Plagiarism on the computer is not new and is something high school kids try to do with teachers by one writing a report and then the author allows others to change their names and heading at the top and all--2 or more make copies and turn them in. I gave F's to all the papers alike since I found both the author that allowed it and the peers that copied guilty. One complained--"Ms So-and-So" didn't grade this way. and my only response was, I'm not her and besides the classes were all warned in advance not to copy. I still had to stay alert.
If high school kids think they can get away with plagiarism with both resource material and each others', they will do it later for college or work and be blacklisted. There is no excuse for the publisher in your article to be unaware of the illegality of what he did. If he were innocent, why did he not take part in a phone interview or response to e-mails sent him? He knew!!!
#2 Posted by trishjw, CJR on Sat 29 Oct 2011 at 12:40 PM
YAWN.
Some guy mooches content and uses it in a direct mail flyer.
Big deal. This isn't really journalism - it's direct mail advertising.
95% of these papers end up in trash bags or bird cages.
Plagiarism? Certainly. But what's the import to journalism?

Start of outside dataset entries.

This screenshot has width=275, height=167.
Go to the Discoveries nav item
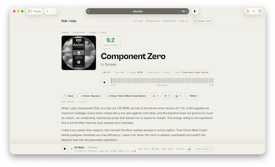[153, 21]
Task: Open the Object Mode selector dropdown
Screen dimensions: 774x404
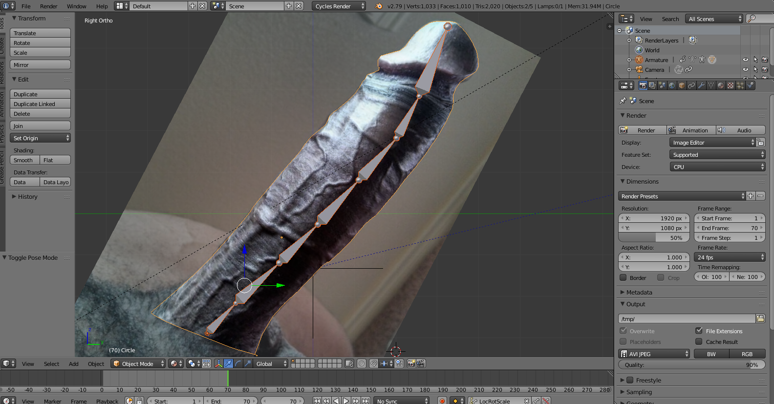Action: pyautogui.click(x=138, y=363)
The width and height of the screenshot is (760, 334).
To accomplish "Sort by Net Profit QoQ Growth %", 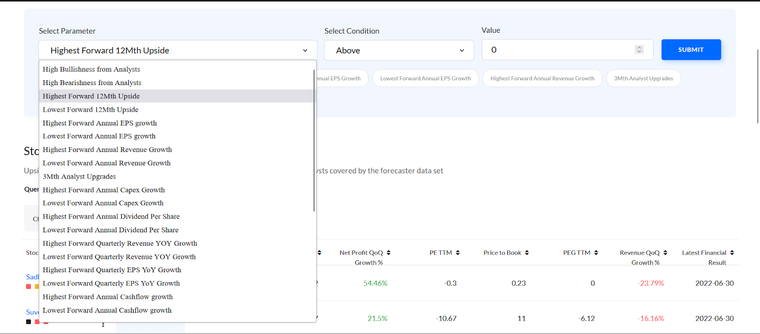I will tap(389, 253).
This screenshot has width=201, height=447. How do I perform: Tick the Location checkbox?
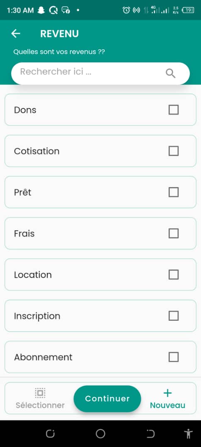click(x=174, y=274)
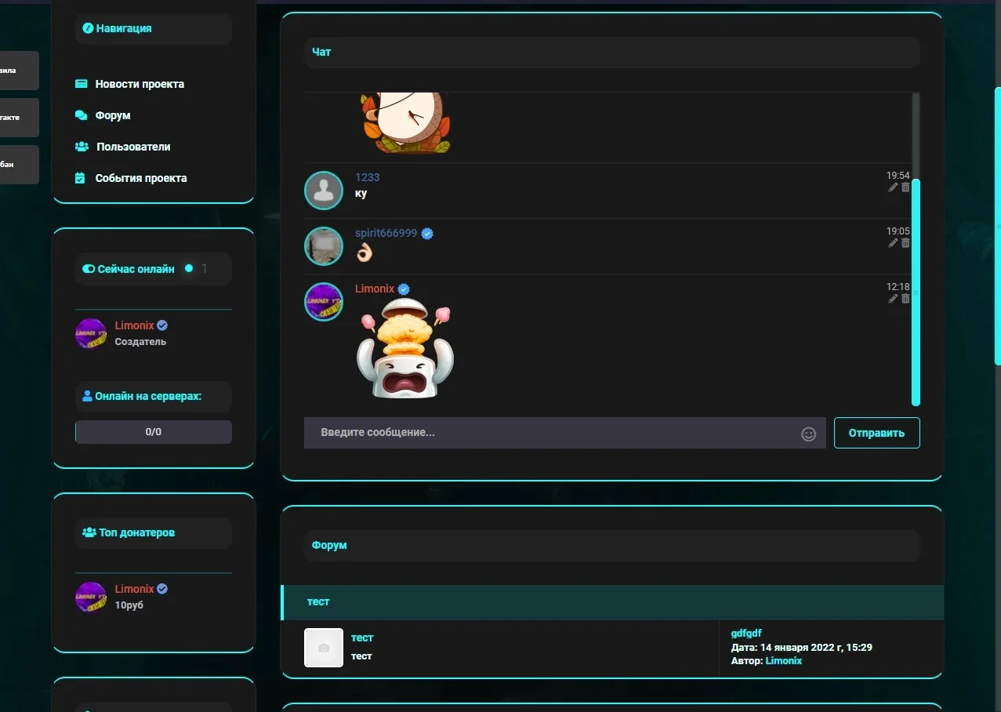Open Новости проекта in navigation
1001x712 pixels.
point(140,84)
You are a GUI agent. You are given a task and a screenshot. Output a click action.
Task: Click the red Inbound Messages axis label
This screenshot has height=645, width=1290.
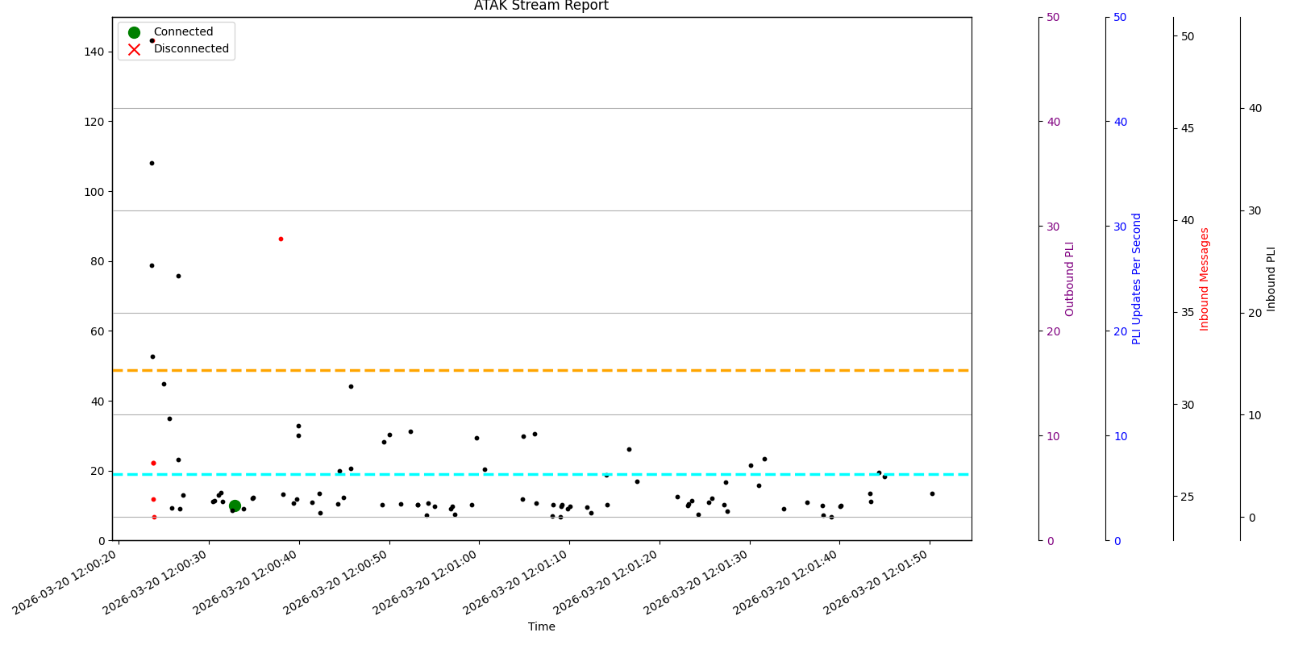point(1205,278)
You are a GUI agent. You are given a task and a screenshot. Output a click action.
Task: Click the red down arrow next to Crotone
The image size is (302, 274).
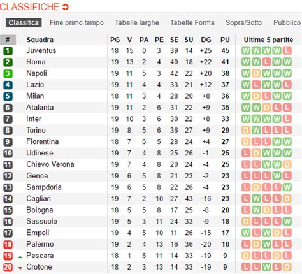pyautogui.click(x=20, y=268)
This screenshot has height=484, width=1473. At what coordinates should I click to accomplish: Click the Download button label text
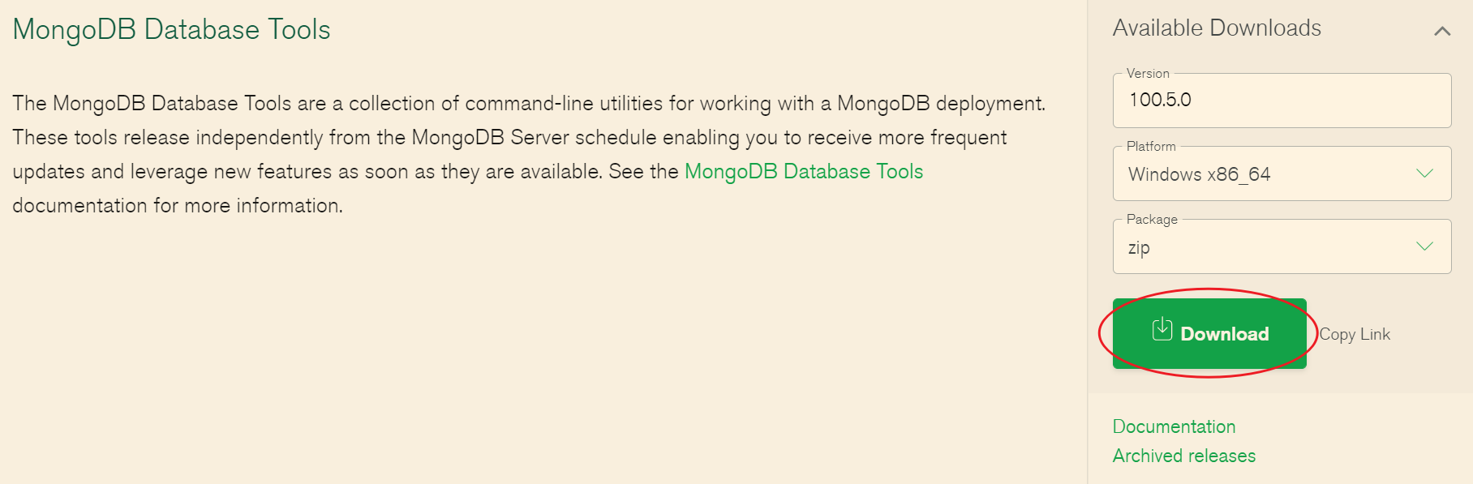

#3 Posted by padikiller, CJR on Sun 30 Oct 2011 at 11:47 AM
well the publication does share ideas that many people may never come across otherwise because of the fact that it is mailed to people for free. I'd like to read about an expose on Time and how they check their facts or create them to suit the story, case in point:
http://www.vanguardblog.com/2009.10.14/bad-facts-bad-story.html
oh wait should I not have shared this ?! --- we need free press and free speech and free internet
#4 Posted by Cheryl, CJR on Wed 2 Nov 2011 at 12:07 AM
Good story. Don't listen to padikiller - this matters. The prevalence of plagiarism needs to be shown in all of it's forms.
I think one important/unmentioned lesson that readers should take away from this is that we should be checking these smaller publications more frequently because they may feel they can fly under the radar.
I caught my editor at my university newspaper plagiarizing - as well as a few other editors/writers - and it doesn't seem like it's a big deal to the journalists there that I have told, which is disheartening - so I find it aggravating to see that same apathy here just because this is advertisement material.
The import to journalism is that journalists face theft from many people such as Chris Theodore, and so should be informed/aware. The many journalists this guy ripped off seemed to think it was important.
#5 Posted by Brian Jensen, CJR on Sun 25 Dec 2011 at 05:28 PM
From Reader's Magazine website:
"At The Reader Magazine, we hold ourselves to the highest standards of ethical conduct and personal integrity. Our values are our strength and they guide us in all we do."
There you have it, straight from the horse's mouth.